Another exile for whom England became, almost, home was Conrad: A Polish Writer. On Friday, Christopher Hope told the familiar story of a Polish orphan who became a splendid officer in the British mercantile marine and then a grand old man of English letters, a passionate Anglophile from the start and a transparently autobiographical novelist. Then we heard the truth. Conrad preferred French and would have gone to France if he had been able to get in. More relaxed immigration laws brought him here, where he created a fictional world full of foreigners. His wife's memoirs showed him to be neurotically unstable. Once, he chased a burglar down his garden, cornered him in the privy, kicked the door open and charged in waving his rifle, only to find his alarmed mother-in-law within. Well, it could happen to anyone, probably.
Most fascinating of all in this absorbing season was a daily series of Snapshots of modern Poland. Bogdan Frymorgen took us down into the salt mines of Wieliczka, 320 kilometres (200 miles) of passages, linking vast chambers of salt, deep below ground level. Big enough to stage operas and to house a huge sanatorium, they are haunted by the ghosts of Jewish miners who were worn down by 12-hour shifts there before being despatched to Auschwitz.
Ghosts may haunt the Powazki cemetery, but they frighten nobody. This ancient graveyard is a kind of Westminster Abbey for Warsaw, containing the mortal remains of all their heroes. On All Saints' Day, absolutely everybody brings flowers and candles to honour their dead in a dignified celebration which seems, paradoxically, like living proof of the indomitability of the people. As this broadcast ended, the midnight silence was faintly interrupted by distant bells and a sense of the tangible warmth of millions of candles burning among the chrysanthemums.

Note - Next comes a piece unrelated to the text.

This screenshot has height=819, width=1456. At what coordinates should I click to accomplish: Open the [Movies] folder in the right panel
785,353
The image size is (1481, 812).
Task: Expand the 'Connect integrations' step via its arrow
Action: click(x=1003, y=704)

Above ground, the mayor of Cracow was indulging in Table Talk. His subject was bigos, a stew cooked for five days, containing sauerkraut, mixed meat, plums and anything else you could find and served during hunting parties in the old Poland. A charmingly urbane man, he described the whole experience as frightfully pleasant, though rather a rare treat these days. He seemed a fitting heir to Cracos, the founder of the city, whose story was told in Traditional Music of Poland. It seems that this benevolent chap freed the country of a marauding dragon by feeding it a sheep filled with gunpowder, and they've been dancing about it ever since, to music whose wild exuberance makes the Gay Gordons seem gloomy.
On the streets of Warsaw, everyone is an entrepreneur. The new stock exchange flourishes in the old Communist party HQ, McDonald's, Burger King and even - good gracious - a London Steak House offer their horrible wares and in the bustle a new Pole plies his trade. King of the doner kebabs, a man called Andalati featured volubly, unstoppably, in a last Snapshot. 'I am from Turkish,' he said. 'I am love for one years. I love this girl too much. I work 20 hours every day. I am very happy. If I don't using my years now, I don't can using after?' Go for it, Andalati.